Stalingrado vive!
“União Soviética, se juntássemos
todo o sangue derramado em tua luta,
tudo o que deste como mãe ao mundo
para que a liberdade agonizante vivesse,
teríamos um novo oceano,
grande como nenhum outro,
profundo como nenhum outro,
vivente como todos os rios,
ativo como o fogo dos vulcões araucanos.”
(Pablo Neruda,Canto Geral)
No dia 22 de junho de 1941, a Alemanha nazista iniciou a invasão do território soviético. Hitler violava, assim, um pacto de não agressão assinado em 1939. A operação militar denominada de Barbarossa visava a uma rápida conquista da antiga URSS. Naquele momento dramático, os exércitos alemães já ocupavam quase toda a Europa continental, incluindo a França. Todos os países atacados caíram rapidamente diante da poderosa máquina de guerra germânica.
Parecia que os objetivos nazistas logo se concretizariam. Em novembro já estavam nas vizinhanças da capital soviética, Moscou. O império alemão parecia indestrutível e os dias do único país socialista contados. Os reacionários de todo o mundo – inclusive alguns liberais ocidentais – torciam por isso. Stalin permaneceu na cidade ameaçada e de lá comandou as comemorações do aniversário da Revolução Russa. Um ato revestido de grande simbologia – que animou os soldados e a população.

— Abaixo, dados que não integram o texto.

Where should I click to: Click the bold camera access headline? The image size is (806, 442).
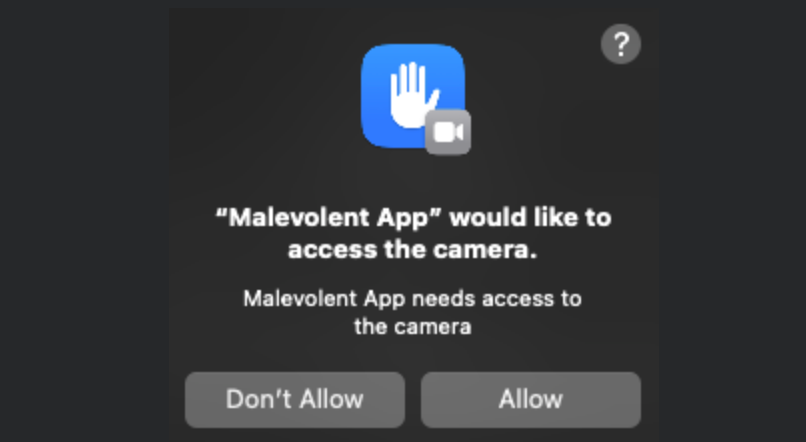pos(413,233)
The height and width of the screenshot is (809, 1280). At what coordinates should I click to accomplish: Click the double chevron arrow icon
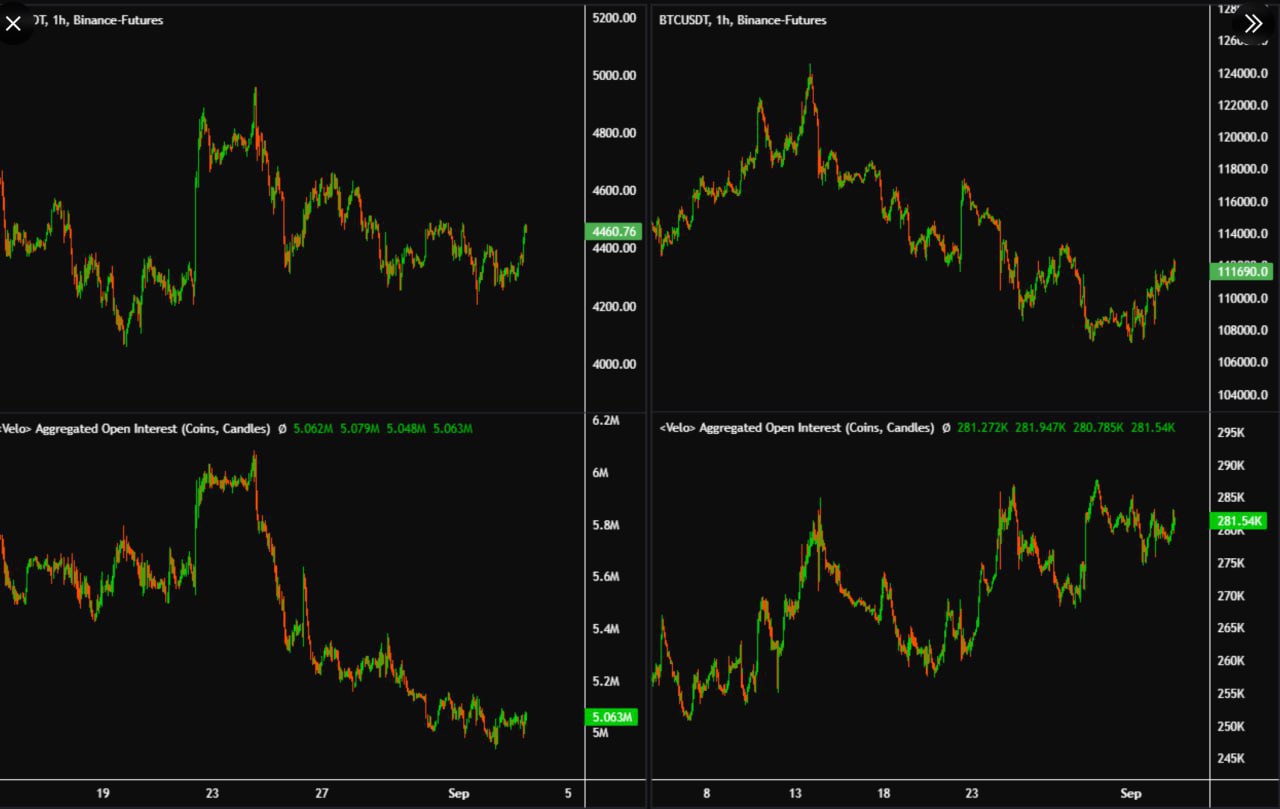(x=1254, y=23)
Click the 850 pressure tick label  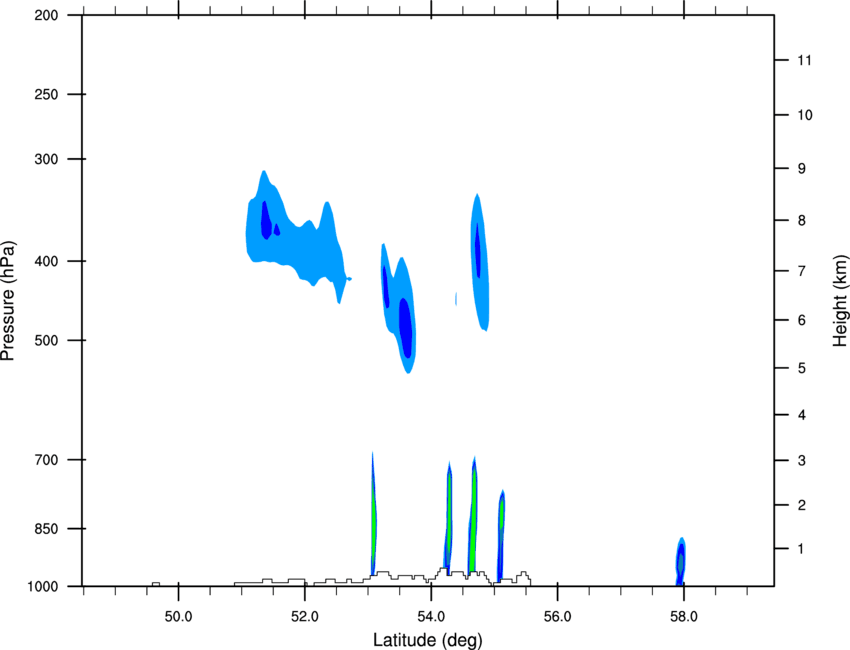(46, 529)

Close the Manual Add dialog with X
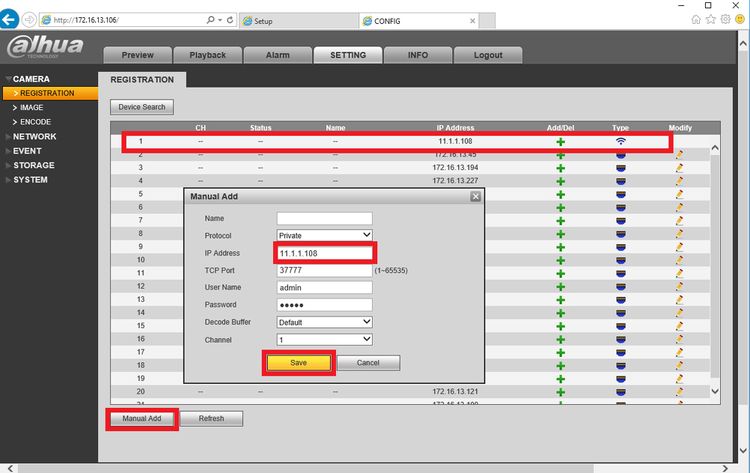pyautogui.click(x=475, y=197)
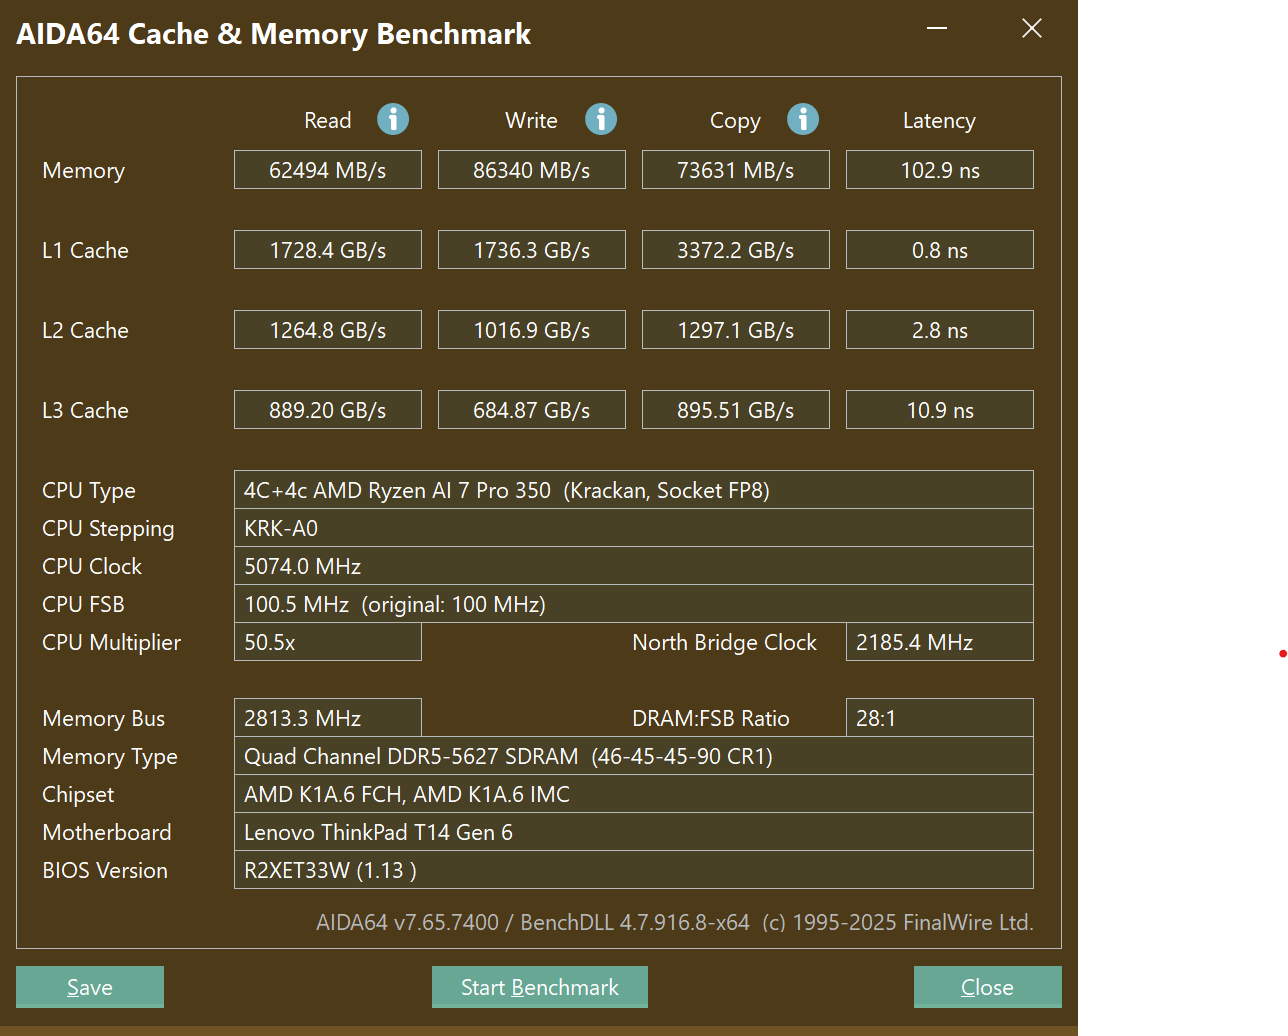Select the L2 Cache Read 1264.8 GB/s cell

(x=328, y=330)
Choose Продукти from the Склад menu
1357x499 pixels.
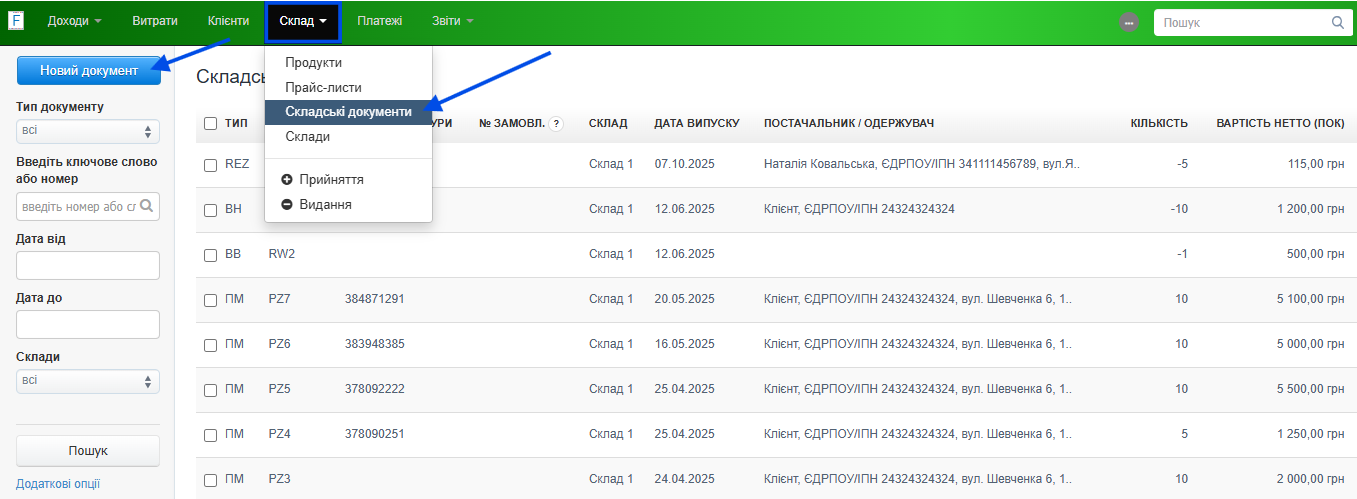pyautogui.click(x=313, y=63)
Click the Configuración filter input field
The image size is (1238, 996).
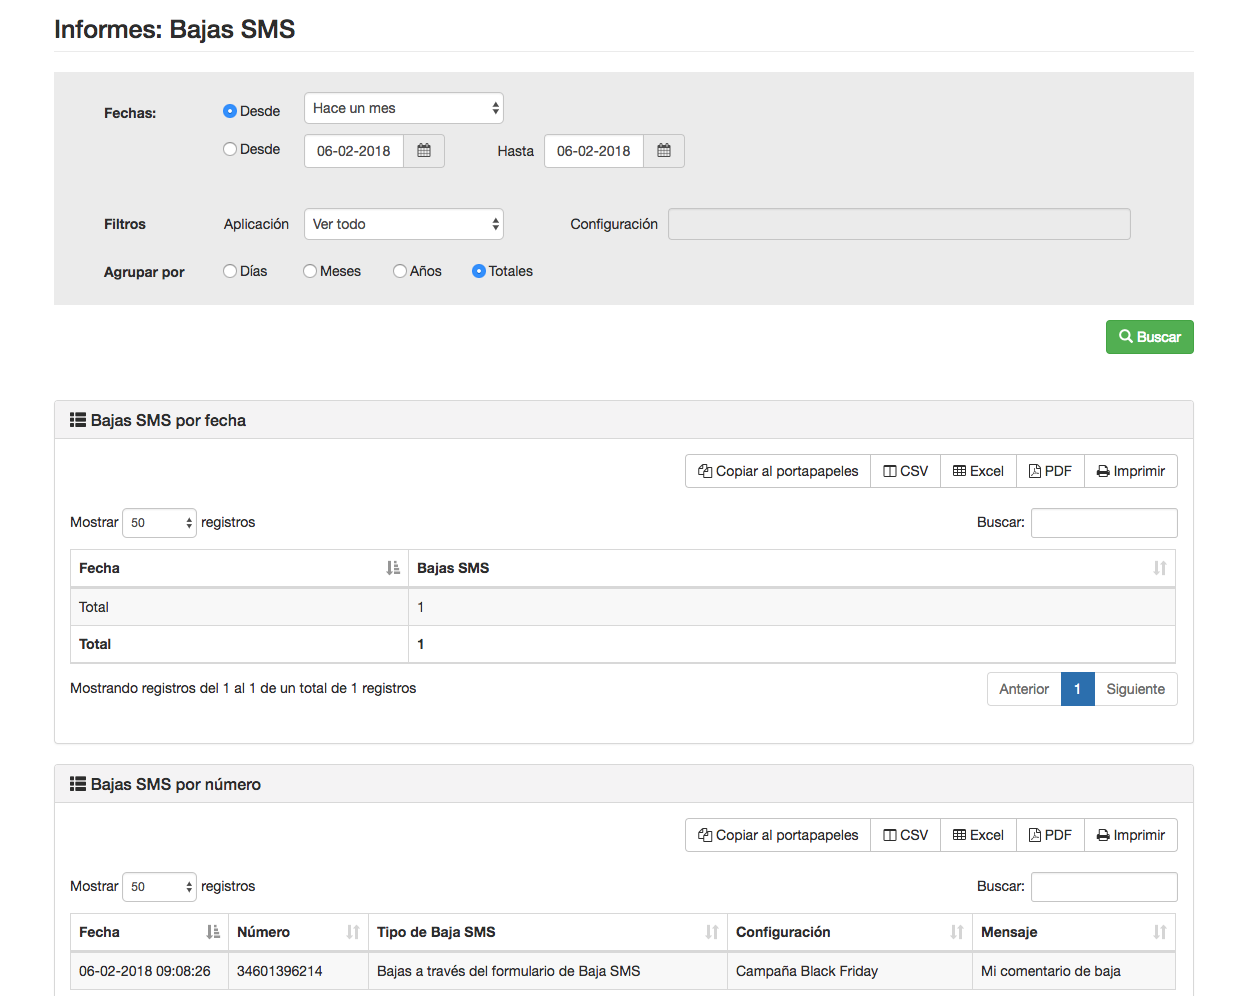[x=898, y=224]
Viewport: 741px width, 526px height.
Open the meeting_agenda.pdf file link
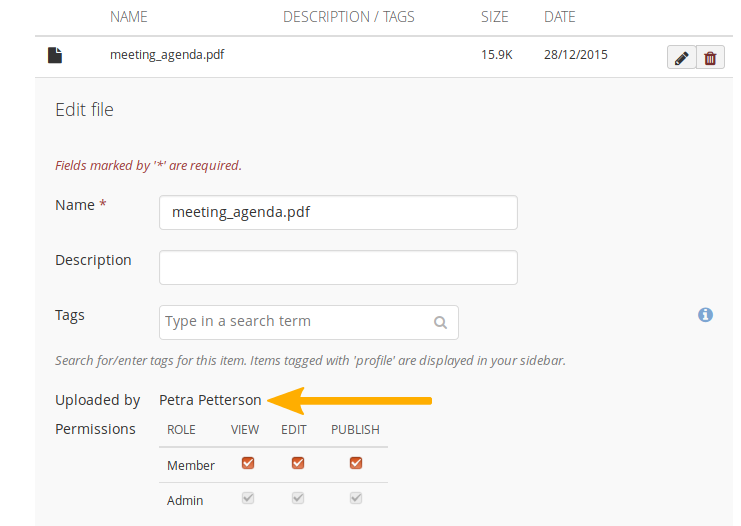[x=167, y=55]
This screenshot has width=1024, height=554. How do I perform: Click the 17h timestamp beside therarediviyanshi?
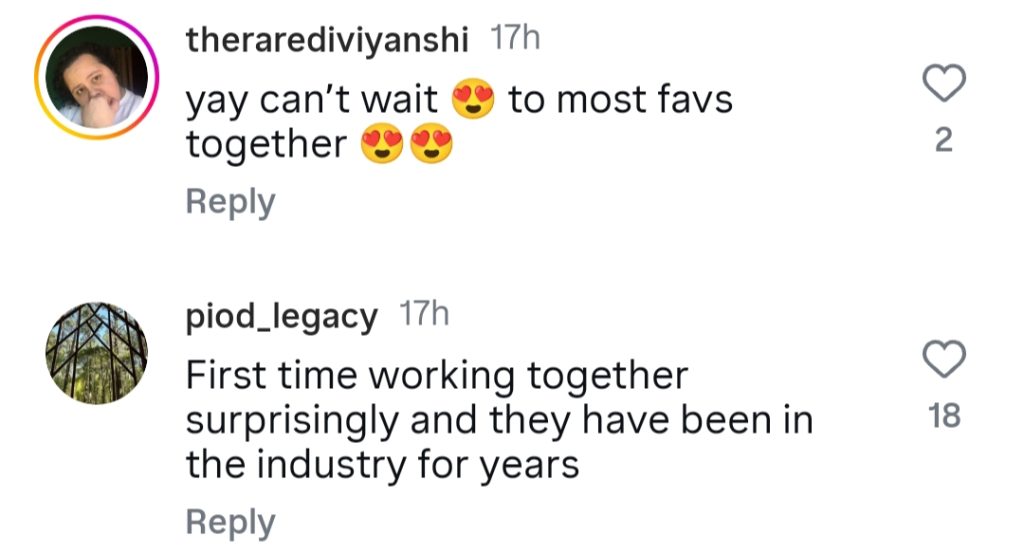(x=516, y=39)
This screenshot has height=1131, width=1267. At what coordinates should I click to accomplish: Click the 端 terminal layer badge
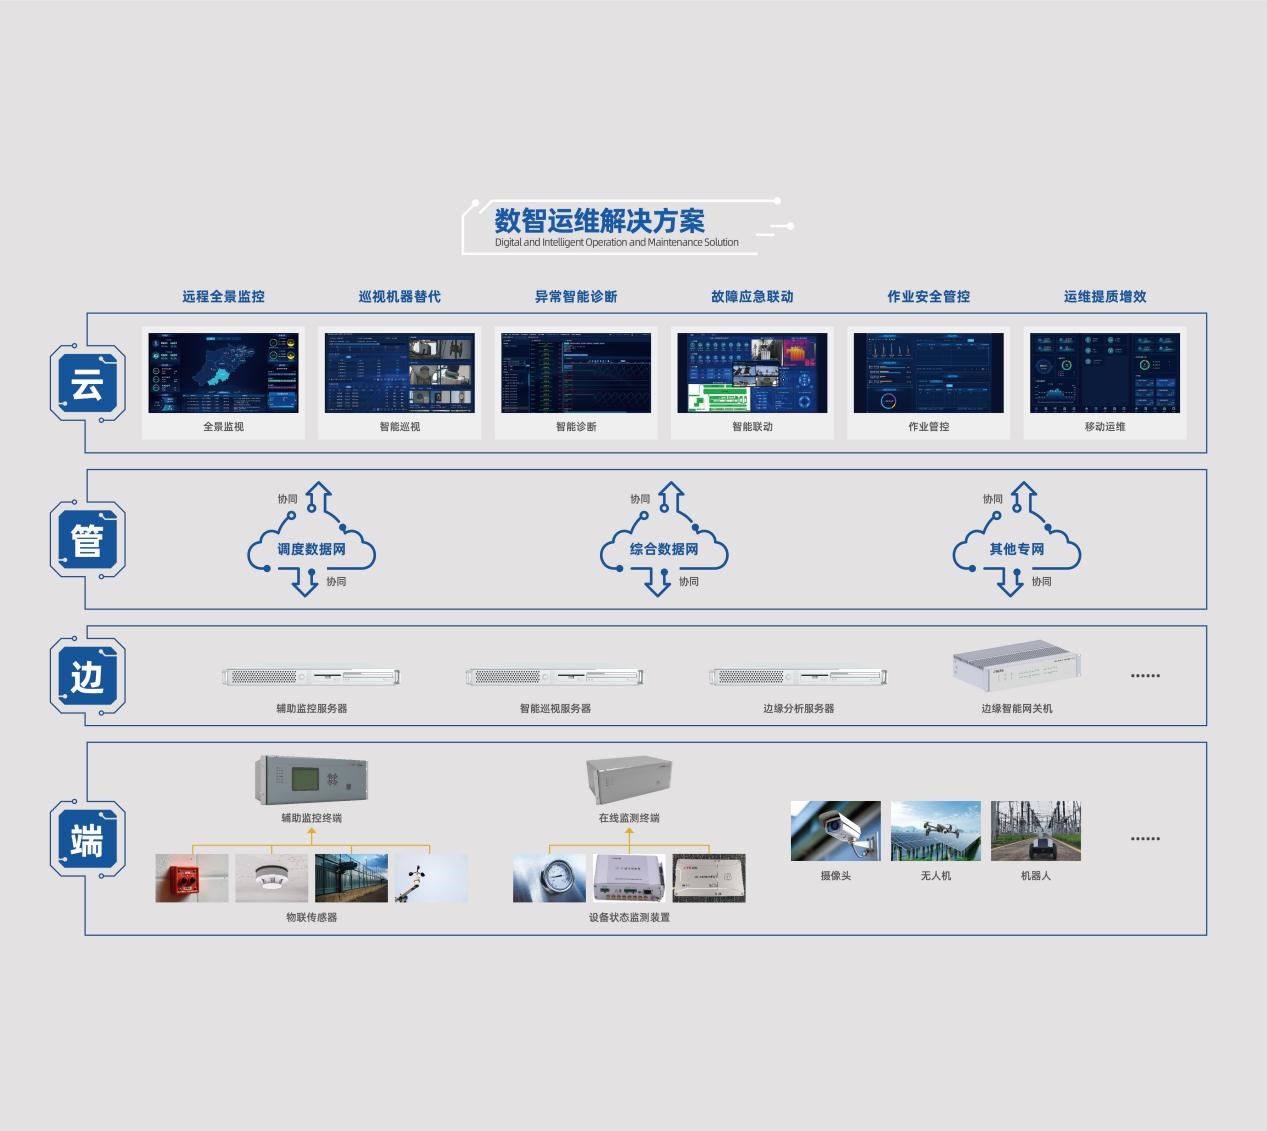click(88, 839)
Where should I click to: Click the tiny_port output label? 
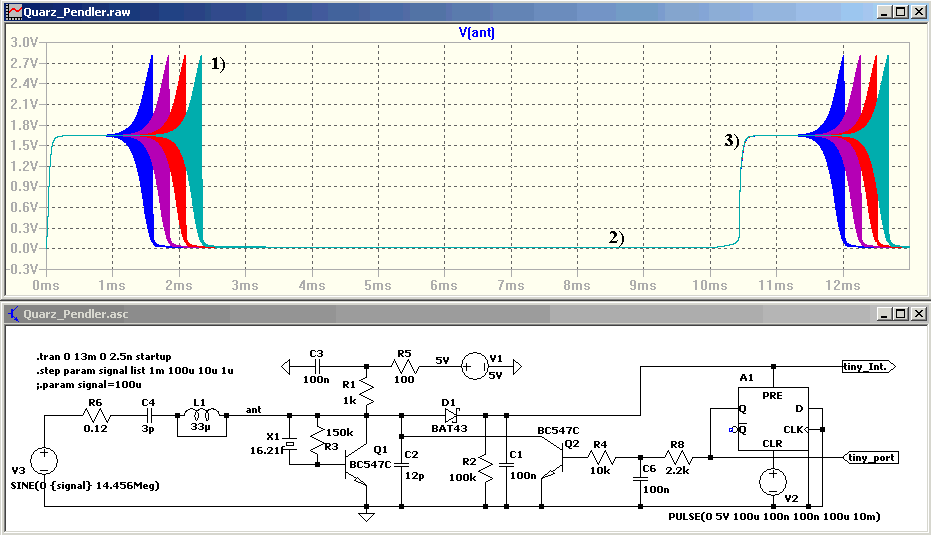(x=870, y=457)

Mas, no início de dezembro, o Exército Vermelho iniciou uma contraofensiva que levou os alemães a recuarem centenas de quilômetros, afastando o risco de uma queda imediata de Moscou. Esta foi a primeira grande derrota das forças nazi-fascistas desde o início da guerra. Nem tudo estava perdido para os antifascistas. A partir daí todos os olhos se voltavam para o que ocorria no Oriente da Europa. Ali se decidiria o futuro da humanidade: liberdade ou servidão.
No ano seguinte, sem conquistar Moscou, os alemães realizaram uma grande ofensiva ao sul da União Soviética. Os alvos eram os ricos campos de petróleo do Cáucaso e as vastas plantações de trigo no Volga. Se conquistados esses objetivos, ficaria gravemente comprometida a capacidade de resistência russa. Esta,portanto, passou a ser uma questão de vida ou morte para os combatentes.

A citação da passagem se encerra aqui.